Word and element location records
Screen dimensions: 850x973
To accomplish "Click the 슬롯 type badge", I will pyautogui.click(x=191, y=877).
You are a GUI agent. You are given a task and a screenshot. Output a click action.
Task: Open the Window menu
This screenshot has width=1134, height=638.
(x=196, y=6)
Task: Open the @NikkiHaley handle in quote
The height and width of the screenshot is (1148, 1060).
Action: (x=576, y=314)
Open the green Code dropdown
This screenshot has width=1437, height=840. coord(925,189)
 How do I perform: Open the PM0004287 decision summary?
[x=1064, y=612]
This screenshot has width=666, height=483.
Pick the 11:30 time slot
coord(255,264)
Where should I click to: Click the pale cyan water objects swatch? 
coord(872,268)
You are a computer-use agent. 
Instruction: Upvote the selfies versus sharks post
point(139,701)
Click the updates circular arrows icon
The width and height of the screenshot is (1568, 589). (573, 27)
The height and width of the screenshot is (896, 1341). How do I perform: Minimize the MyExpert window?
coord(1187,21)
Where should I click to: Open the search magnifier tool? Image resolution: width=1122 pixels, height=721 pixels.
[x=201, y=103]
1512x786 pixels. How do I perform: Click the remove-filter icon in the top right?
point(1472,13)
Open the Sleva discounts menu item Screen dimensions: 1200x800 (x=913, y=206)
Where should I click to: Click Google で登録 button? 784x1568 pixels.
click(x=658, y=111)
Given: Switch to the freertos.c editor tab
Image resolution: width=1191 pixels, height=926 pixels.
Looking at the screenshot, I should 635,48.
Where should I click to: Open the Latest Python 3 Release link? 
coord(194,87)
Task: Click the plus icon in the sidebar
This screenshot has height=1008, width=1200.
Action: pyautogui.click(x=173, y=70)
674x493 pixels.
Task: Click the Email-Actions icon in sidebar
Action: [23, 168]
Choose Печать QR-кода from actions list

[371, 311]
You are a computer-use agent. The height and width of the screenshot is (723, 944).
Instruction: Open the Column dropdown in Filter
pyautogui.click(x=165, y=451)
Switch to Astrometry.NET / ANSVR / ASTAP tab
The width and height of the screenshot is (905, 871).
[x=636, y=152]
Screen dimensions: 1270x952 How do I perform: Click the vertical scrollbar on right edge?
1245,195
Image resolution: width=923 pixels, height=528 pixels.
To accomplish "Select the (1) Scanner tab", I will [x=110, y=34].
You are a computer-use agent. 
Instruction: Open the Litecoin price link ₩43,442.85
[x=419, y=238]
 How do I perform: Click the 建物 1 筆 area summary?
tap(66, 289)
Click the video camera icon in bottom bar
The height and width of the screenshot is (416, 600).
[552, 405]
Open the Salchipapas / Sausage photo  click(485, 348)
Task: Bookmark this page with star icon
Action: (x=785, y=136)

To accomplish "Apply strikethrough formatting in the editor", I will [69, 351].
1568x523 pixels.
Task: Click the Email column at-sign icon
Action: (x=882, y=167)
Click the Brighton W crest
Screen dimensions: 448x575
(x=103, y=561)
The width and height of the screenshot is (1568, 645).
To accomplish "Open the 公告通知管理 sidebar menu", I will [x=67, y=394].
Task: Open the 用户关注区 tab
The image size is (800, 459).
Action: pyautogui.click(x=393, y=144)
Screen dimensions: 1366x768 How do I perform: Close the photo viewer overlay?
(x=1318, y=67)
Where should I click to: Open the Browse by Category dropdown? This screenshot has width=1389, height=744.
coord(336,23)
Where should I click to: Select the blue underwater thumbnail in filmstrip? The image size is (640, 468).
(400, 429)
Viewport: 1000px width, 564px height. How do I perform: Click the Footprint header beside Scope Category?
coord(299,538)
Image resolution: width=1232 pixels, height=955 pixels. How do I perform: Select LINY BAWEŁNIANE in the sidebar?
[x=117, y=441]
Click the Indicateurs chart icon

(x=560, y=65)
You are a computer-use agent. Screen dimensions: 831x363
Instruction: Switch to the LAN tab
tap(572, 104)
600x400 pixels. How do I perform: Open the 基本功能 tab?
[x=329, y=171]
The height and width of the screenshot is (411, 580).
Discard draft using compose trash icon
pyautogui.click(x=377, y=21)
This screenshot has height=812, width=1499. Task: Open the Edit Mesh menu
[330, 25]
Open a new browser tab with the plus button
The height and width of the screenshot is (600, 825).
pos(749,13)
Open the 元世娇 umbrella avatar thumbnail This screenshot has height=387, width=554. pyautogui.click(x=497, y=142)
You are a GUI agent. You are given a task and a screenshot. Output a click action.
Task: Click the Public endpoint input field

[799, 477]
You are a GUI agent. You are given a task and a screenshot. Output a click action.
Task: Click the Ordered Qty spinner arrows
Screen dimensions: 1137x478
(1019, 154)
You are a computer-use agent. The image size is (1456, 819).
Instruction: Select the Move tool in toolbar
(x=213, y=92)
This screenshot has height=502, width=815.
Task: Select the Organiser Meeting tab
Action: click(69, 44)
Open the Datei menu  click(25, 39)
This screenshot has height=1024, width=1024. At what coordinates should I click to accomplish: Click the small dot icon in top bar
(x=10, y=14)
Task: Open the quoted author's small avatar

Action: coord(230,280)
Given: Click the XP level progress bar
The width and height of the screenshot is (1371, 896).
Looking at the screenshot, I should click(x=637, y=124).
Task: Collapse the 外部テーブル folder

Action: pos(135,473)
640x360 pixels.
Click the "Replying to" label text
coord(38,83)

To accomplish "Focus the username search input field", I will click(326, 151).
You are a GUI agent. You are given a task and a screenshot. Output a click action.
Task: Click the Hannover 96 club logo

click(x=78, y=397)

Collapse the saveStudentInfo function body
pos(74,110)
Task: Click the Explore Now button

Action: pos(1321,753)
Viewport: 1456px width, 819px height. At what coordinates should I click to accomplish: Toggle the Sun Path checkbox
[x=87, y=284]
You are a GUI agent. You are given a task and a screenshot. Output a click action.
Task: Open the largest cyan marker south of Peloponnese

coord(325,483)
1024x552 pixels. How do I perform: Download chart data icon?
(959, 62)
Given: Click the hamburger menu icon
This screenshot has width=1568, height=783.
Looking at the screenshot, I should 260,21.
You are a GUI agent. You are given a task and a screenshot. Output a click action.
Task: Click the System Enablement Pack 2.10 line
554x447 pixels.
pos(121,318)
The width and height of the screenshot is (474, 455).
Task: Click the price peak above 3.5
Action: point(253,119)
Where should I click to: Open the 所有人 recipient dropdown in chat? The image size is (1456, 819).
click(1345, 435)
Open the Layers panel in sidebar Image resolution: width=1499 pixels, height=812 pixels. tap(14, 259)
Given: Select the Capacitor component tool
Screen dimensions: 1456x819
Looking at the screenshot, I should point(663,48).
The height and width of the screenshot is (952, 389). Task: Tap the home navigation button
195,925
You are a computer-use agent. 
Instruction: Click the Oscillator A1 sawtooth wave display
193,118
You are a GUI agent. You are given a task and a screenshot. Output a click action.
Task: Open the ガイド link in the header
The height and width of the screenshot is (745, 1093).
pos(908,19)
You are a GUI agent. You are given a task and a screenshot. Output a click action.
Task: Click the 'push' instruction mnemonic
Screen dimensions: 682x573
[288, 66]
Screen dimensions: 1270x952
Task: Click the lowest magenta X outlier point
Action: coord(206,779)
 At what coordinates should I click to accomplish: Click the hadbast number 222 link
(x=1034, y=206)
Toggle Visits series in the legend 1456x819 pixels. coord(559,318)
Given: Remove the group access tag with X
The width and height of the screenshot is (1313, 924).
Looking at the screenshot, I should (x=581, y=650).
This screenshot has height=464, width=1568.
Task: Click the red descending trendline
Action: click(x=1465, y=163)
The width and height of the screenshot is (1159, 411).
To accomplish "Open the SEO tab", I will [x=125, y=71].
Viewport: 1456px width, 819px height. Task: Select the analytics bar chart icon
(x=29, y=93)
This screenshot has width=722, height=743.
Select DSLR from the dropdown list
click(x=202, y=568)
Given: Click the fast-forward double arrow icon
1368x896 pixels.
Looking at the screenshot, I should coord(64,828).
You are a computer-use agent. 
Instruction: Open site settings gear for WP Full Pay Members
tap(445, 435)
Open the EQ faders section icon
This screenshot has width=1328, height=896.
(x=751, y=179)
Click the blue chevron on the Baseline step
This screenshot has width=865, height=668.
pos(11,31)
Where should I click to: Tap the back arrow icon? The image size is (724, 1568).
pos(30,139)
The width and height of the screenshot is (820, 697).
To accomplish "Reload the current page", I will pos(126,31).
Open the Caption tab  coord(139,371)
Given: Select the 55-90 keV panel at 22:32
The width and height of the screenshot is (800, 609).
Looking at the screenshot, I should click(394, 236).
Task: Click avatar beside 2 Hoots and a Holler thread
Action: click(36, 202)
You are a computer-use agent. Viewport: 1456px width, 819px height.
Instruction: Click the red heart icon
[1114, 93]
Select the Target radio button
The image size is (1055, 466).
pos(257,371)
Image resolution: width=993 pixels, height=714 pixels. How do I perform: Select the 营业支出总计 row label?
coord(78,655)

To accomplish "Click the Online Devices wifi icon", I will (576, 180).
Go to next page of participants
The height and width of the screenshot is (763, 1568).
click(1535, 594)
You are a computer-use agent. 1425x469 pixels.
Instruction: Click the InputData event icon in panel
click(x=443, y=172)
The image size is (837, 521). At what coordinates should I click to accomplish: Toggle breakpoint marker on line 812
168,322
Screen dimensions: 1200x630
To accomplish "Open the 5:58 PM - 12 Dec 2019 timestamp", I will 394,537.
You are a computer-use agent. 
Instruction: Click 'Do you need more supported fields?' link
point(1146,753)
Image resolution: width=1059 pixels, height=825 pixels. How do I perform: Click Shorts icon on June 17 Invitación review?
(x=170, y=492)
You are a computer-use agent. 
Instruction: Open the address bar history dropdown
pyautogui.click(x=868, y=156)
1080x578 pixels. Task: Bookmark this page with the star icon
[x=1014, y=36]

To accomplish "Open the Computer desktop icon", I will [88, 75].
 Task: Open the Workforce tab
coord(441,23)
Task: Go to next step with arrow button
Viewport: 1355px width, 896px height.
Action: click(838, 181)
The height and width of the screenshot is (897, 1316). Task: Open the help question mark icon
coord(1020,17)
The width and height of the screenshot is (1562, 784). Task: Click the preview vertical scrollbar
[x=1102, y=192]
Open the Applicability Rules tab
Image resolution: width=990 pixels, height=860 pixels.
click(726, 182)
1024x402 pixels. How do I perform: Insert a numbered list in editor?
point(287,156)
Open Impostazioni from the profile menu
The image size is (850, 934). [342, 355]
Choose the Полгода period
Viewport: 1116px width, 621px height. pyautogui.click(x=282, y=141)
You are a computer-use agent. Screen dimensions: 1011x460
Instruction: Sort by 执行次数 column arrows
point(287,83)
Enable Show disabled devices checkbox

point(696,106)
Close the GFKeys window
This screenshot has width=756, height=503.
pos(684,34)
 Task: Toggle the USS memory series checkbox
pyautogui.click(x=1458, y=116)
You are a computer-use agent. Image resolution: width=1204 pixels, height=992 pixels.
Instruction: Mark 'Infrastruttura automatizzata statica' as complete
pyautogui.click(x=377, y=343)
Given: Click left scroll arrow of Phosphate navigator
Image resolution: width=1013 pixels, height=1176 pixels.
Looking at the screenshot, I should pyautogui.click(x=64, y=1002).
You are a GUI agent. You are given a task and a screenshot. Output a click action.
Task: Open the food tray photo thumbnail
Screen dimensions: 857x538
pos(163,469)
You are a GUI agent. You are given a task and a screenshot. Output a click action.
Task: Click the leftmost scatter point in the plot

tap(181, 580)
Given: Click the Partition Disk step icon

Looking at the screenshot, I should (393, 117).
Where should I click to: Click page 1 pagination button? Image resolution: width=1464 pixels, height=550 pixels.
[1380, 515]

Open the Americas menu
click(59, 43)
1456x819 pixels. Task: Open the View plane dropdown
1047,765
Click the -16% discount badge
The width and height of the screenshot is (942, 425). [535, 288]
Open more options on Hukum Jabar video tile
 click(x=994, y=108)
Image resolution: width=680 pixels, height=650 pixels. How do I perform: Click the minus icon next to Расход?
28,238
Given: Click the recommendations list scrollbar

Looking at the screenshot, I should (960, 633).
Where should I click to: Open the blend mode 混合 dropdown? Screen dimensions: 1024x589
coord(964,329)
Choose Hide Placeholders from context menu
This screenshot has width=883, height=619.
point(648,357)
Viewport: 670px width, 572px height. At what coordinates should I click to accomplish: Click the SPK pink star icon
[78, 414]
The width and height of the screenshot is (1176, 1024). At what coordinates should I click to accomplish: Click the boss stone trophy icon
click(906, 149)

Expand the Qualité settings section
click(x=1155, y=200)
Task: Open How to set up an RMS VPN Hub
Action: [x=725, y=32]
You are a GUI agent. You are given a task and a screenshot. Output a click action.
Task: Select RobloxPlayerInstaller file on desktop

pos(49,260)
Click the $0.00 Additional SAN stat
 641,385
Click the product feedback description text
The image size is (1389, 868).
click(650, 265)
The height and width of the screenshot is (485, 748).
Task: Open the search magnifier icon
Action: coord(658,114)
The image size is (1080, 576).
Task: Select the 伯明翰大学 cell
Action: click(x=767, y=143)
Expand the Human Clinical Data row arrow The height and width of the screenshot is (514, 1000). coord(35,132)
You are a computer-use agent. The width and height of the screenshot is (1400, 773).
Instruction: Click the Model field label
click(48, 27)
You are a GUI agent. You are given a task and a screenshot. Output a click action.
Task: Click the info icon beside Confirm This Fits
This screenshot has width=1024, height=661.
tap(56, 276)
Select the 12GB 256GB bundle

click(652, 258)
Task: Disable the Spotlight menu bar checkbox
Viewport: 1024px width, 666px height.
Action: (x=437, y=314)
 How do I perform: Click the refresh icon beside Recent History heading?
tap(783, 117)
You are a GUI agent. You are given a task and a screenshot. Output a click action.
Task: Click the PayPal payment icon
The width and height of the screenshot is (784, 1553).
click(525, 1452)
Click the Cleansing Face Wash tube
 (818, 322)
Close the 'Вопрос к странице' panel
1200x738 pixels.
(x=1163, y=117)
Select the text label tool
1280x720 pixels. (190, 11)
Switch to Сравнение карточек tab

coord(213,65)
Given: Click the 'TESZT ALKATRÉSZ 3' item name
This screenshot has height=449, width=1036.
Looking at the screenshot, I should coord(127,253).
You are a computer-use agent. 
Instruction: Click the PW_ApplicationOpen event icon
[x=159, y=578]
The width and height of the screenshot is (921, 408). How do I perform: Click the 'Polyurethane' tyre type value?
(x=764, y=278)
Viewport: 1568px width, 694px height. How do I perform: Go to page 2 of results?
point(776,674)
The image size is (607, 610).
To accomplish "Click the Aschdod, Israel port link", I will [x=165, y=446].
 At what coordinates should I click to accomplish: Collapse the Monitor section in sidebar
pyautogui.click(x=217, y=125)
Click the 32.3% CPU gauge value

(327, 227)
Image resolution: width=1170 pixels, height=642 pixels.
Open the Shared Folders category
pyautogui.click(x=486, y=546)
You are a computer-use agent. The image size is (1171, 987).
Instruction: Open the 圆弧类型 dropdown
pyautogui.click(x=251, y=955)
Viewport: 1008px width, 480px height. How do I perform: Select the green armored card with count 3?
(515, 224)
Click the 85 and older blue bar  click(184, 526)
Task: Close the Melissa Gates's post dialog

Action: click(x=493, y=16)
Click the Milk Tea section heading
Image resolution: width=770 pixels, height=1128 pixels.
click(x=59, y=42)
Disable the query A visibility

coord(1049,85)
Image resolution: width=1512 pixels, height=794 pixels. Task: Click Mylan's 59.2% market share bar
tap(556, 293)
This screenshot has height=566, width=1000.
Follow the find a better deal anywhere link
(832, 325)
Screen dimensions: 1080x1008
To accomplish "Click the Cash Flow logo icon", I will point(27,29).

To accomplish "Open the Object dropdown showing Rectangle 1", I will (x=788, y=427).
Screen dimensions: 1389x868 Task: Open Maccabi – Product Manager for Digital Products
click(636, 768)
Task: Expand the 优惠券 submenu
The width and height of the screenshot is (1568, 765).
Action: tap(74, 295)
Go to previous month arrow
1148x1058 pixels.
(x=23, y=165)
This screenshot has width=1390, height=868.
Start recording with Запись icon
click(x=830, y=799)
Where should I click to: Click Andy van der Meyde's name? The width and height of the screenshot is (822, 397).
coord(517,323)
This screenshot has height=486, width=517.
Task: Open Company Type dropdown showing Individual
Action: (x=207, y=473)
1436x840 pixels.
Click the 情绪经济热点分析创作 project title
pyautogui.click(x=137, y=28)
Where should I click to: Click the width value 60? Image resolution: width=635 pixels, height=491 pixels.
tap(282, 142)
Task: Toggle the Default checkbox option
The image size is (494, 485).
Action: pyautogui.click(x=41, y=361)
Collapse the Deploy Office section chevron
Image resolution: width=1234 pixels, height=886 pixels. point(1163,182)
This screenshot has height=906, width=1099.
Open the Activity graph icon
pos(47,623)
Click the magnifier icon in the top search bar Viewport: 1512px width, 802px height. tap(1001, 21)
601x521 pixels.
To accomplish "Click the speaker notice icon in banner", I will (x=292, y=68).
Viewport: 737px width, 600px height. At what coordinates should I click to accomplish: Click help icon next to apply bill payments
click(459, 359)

> **TASK BRIEF**: Count the lines in the entries above that contain the string "header", matching case exactly, and give only the number.

> **OUTPUT OF THE TASK**: 2